-- START Passage shown --
Many people assume storytelling is an art that belongs to writers. In fact, we are all storytellers. The only way we can make sense of our experiences is by finding connections that can form a meaningful narrative.

Stories transmit social and cultural values across generations. We are the sum total of all our stories. Storytelling takes many forms — from writing our bio-data, to sharing memories with friends, revisiting family albums or, more formally, as writers, poets, singers or filmmakers.

Homer’s epic stories, the Iliad and Odyssey, written in ancient Greece, established the masculine ideal of the courageous warrior and the glorification of war. This ideal came to define heroism in Europe, eventually seeping from the actual battlefield into cinema and computer games.

Arabic epic literature, best known through The One Thousand and One Nights, abounds with fantastical adventures, animal fables, proverbs, the supernatural, and humorous and moral tales. Pakistani folklore centres around ancient love stories. The Ramayana and Mahabharat, while depicting wars, also made the more obscure religious texts accessible to ordinary people, generating more relatable deities such as Krishna, Ganesh and Hanuman.
-- END Passage shown --
-- START Source material --
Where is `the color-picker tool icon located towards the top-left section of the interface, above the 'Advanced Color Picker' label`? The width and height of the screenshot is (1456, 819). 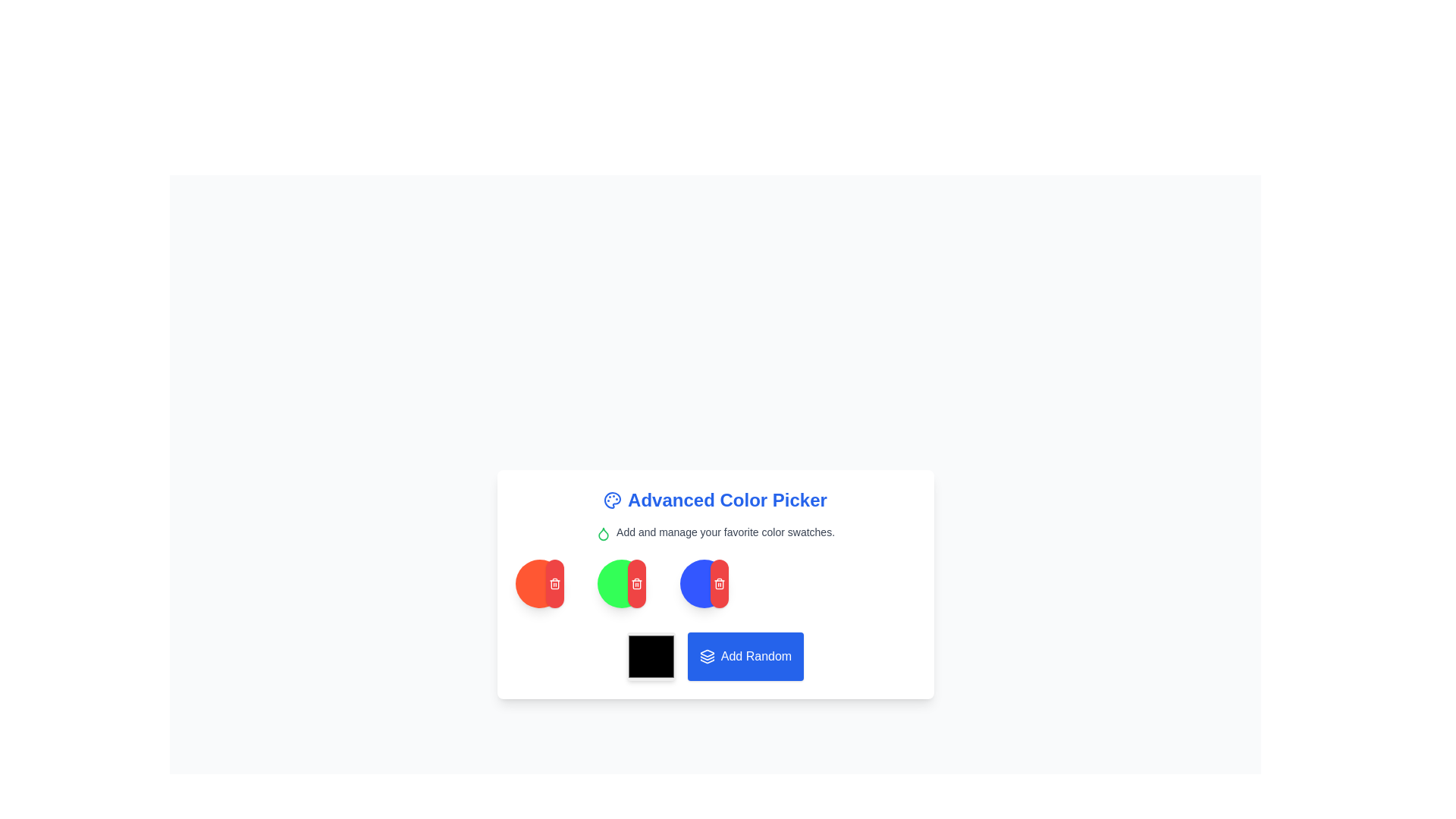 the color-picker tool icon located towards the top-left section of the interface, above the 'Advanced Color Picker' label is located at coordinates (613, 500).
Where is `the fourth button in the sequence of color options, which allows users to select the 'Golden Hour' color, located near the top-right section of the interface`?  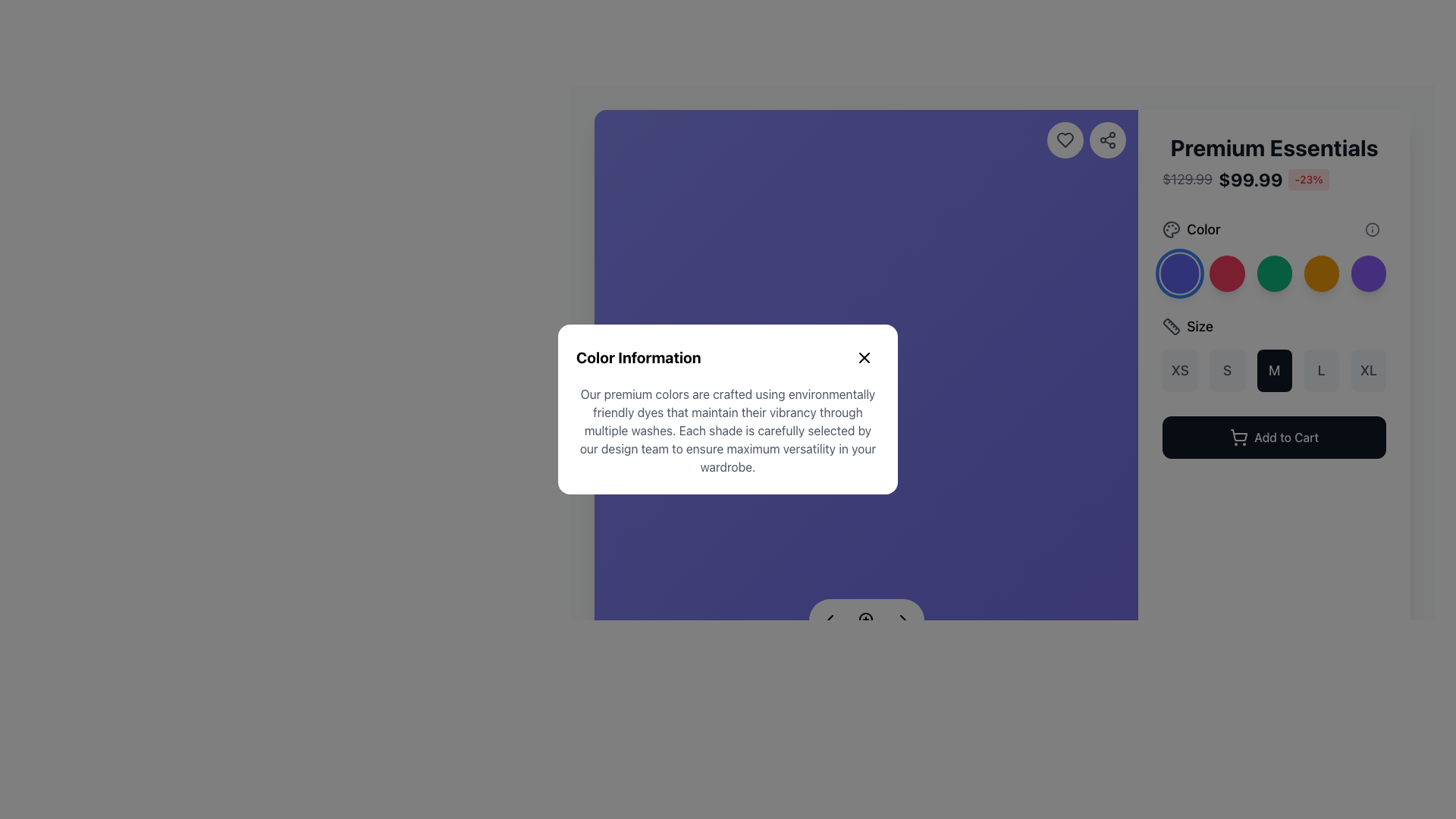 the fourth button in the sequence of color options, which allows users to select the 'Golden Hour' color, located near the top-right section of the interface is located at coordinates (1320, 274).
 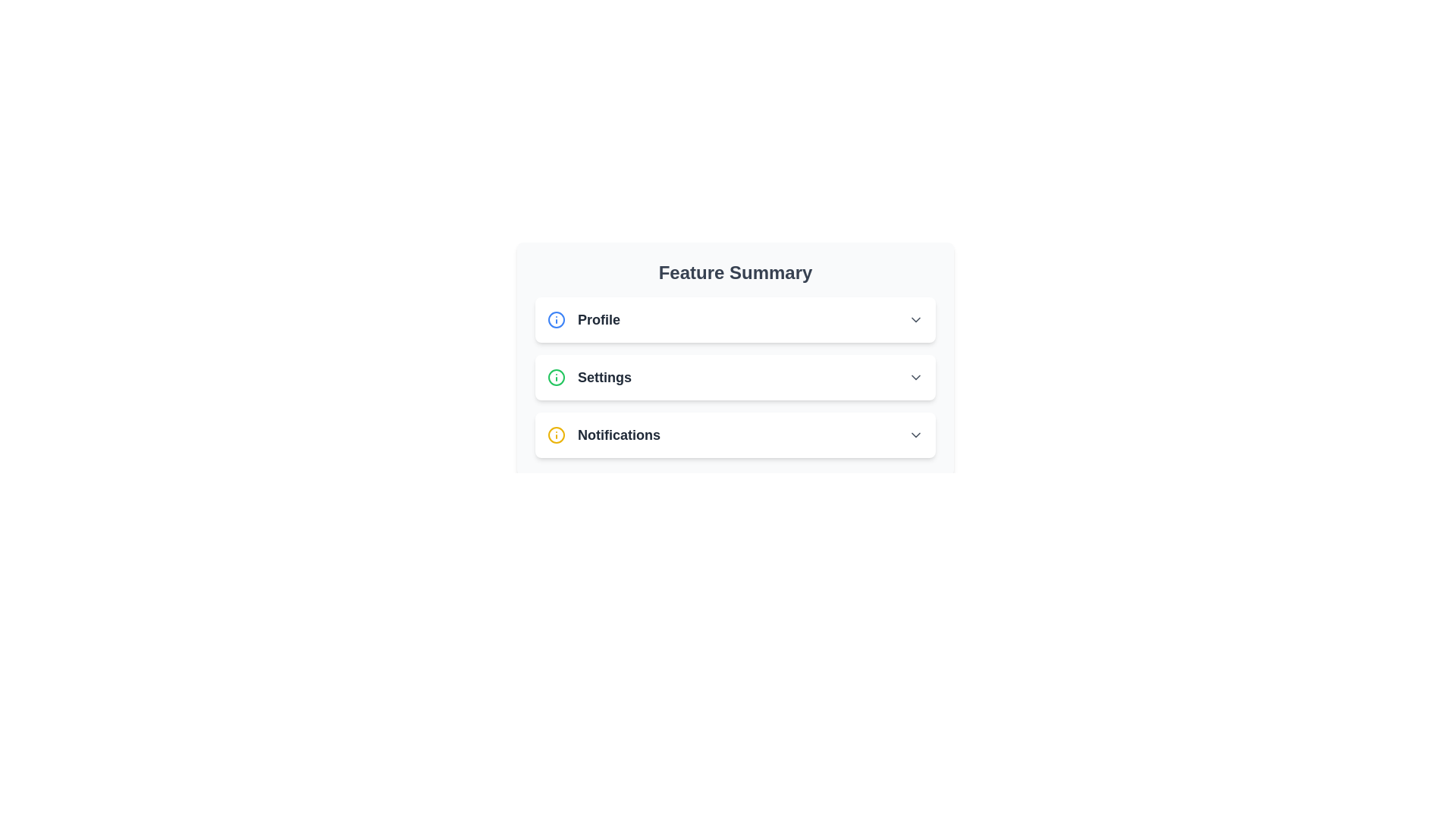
-- END Source material --
Request >> In one to three sentences, explain why the storytelling passage says we are all storytellers. You can set the data aside; it isn't needed.

Correct result >> The passage says we are all storytellers because the only way we can make sense of our experiences is by finding connections that can form a meaningful narrative.